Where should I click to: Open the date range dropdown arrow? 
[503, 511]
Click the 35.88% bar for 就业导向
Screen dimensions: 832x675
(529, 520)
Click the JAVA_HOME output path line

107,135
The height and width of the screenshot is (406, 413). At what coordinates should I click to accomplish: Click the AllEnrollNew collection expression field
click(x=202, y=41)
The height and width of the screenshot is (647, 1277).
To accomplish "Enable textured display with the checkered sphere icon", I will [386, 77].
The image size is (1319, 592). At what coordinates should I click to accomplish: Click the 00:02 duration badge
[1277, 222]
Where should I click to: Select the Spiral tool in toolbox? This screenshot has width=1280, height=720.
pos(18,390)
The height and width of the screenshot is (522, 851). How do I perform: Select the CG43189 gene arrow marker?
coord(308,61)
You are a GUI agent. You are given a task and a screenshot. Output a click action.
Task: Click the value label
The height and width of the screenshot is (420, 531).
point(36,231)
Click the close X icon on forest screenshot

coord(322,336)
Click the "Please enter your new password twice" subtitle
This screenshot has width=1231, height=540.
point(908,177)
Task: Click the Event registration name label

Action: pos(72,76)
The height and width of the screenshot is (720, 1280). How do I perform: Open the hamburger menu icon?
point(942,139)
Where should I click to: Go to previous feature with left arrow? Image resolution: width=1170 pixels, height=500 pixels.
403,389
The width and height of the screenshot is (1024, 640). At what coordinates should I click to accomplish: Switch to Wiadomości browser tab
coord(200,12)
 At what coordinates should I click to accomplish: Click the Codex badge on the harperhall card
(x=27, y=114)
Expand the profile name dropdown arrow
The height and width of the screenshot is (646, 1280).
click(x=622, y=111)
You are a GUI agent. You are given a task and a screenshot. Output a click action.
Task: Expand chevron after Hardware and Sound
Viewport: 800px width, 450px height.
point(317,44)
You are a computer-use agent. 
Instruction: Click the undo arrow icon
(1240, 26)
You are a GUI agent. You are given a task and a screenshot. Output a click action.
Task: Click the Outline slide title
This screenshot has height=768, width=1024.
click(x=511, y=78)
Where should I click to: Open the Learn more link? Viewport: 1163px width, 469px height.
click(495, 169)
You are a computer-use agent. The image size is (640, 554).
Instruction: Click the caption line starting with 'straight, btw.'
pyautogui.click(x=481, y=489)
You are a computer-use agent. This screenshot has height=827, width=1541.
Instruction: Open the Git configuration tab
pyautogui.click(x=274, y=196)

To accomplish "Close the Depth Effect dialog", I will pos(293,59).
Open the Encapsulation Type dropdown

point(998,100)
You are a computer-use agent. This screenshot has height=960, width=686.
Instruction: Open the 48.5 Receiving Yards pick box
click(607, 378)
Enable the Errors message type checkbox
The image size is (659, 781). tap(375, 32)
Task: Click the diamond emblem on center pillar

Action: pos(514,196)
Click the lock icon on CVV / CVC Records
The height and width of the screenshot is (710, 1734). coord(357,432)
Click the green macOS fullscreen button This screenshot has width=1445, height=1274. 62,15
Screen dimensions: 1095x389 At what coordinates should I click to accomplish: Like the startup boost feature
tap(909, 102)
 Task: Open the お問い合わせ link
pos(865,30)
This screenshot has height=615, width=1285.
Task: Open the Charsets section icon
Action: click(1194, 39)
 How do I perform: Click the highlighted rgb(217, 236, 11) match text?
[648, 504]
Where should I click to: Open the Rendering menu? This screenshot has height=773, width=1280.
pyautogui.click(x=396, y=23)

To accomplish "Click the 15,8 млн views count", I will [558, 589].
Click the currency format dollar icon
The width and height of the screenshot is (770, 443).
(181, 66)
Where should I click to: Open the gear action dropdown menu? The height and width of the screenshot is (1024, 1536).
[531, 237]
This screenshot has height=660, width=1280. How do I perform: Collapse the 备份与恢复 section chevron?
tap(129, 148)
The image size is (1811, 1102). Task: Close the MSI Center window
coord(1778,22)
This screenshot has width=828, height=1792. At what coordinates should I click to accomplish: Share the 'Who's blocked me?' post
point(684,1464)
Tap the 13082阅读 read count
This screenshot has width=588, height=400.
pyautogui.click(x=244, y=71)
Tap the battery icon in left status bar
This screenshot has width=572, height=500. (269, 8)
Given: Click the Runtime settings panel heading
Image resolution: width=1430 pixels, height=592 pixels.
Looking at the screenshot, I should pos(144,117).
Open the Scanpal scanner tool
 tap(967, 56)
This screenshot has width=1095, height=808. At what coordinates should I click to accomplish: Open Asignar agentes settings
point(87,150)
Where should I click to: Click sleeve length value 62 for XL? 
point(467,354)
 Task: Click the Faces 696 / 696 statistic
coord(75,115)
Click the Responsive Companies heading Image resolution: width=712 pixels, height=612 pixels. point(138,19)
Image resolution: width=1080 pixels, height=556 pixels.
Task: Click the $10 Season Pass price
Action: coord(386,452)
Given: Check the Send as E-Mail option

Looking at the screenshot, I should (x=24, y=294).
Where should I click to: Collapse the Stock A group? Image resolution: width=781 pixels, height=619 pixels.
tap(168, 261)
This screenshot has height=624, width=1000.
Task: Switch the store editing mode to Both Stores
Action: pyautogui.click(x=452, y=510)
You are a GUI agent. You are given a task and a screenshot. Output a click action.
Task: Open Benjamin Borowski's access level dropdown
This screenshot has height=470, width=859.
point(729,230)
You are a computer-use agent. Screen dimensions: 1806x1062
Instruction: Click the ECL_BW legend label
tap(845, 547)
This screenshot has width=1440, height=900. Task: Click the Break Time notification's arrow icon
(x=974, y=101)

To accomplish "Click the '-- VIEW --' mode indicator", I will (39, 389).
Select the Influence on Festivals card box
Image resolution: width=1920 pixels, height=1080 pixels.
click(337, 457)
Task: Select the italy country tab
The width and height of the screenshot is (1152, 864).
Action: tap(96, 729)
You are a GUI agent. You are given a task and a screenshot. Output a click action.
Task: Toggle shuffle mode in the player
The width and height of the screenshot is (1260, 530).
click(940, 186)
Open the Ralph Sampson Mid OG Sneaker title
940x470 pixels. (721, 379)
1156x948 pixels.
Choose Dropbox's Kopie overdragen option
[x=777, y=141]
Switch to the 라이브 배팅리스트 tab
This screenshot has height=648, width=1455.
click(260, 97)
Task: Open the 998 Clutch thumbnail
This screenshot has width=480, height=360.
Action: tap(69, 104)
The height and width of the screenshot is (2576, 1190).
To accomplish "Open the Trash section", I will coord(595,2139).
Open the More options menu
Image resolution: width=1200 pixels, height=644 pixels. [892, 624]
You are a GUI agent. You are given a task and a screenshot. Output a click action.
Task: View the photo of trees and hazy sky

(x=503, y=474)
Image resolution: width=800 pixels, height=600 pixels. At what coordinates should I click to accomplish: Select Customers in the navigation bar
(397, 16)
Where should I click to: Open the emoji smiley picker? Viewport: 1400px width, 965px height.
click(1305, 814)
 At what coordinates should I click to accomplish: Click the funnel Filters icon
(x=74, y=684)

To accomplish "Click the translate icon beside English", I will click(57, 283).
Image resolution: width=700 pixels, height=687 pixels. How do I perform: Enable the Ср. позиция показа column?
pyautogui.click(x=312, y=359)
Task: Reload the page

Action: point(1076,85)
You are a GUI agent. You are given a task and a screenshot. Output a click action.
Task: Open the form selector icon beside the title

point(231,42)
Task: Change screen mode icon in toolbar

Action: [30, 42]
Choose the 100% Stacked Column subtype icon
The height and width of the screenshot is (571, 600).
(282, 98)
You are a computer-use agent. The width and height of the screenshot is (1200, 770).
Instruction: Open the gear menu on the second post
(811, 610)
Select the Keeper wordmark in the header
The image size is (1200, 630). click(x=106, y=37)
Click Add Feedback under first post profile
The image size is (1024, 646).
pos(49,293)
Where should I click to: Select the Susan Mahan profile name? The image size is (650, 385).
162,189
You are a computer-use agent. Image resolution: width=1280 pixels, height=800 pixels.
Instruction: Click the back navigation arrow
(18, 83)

———

Exercise details: Nothing but the lines from the beginning of the records through the line with "Task: Click the Outline slide title" should appear, each printed exactly.

Solution to this task:
Where should I click to: Open the date range dropdown arrow? 
[503, 511]
Click the 35.88% bar for 就业导向
Screen dimensions: 832x675
(529, 520)
Click the JAVA_HOME output path line

107,135
The height and width of the screenshot is (406, 413). At what coordinates should I click to accomplish: Click the AllEnrollNew collection expression field
click(x=202, y=41)
The height and width of the screenshot is (647, 1277).
To accomplish "Enable textured display with the checkered sphere icon", I will [386, 77].
The image size is (1319, 592). At what coordinates should I click to accomplish: Click the 00:02 duration badge
[1277, 222]
Where should I click to: Select the Spiral tool in toolbox? This screenshot has width=1280, height=720.
pos(18,390)
The height and width of the screenshot is (522, 851). How do I perform: Select the CG43189 gene arrow marker?
coord(308,61)
You are a GUI agent. You are given a task and a screenshot. Output a click action.
Task: Click the value label
The height and width of the screenshot is (420, 531).
point(36,231)
Click the close X icon on forest screenshot

coord(322,336)
Click the "Please enter your new password twice" subtitle
This screenshot has width=1231, height=540.
point(908,177)
Task: Click the Event registration name label

Action: pos(72,76)
The height and width of the screenshot is (720, 1280). How do I perform: Open the hamburger menu icon?
point(942,139)
Where should I click to: Go to previous feature with left arrow? Image resolution: width=1170 pixels, height=500 pixels.
403,389
The width and height of the screenshot is (1024, 640). At what coordinates should I click to accomplish: Switch to Wiadomości browser tab
coord(200,12)
 At what coordinates should I click to accomplish: Click the Codex badge on the harperhall card
(x=27, y=114)
Expand the profile name dropdown arrow
The height and width of the screenshot is (646, 1280).
click(x=622, y=111)
You are a GUI agent. You are given a task and a screenshot. Output a click action.
Task: Expand chevron after Hardware and Sound
Viewport: 800px width, 450px height.
point(317,44)
You are a computer-use agent. 
Instruction: Click the undo arrow icon
(1240, 26)
You are a GUI agent. You are given a task and a screenshot. Output a click action.
Task: Click the Outline slide title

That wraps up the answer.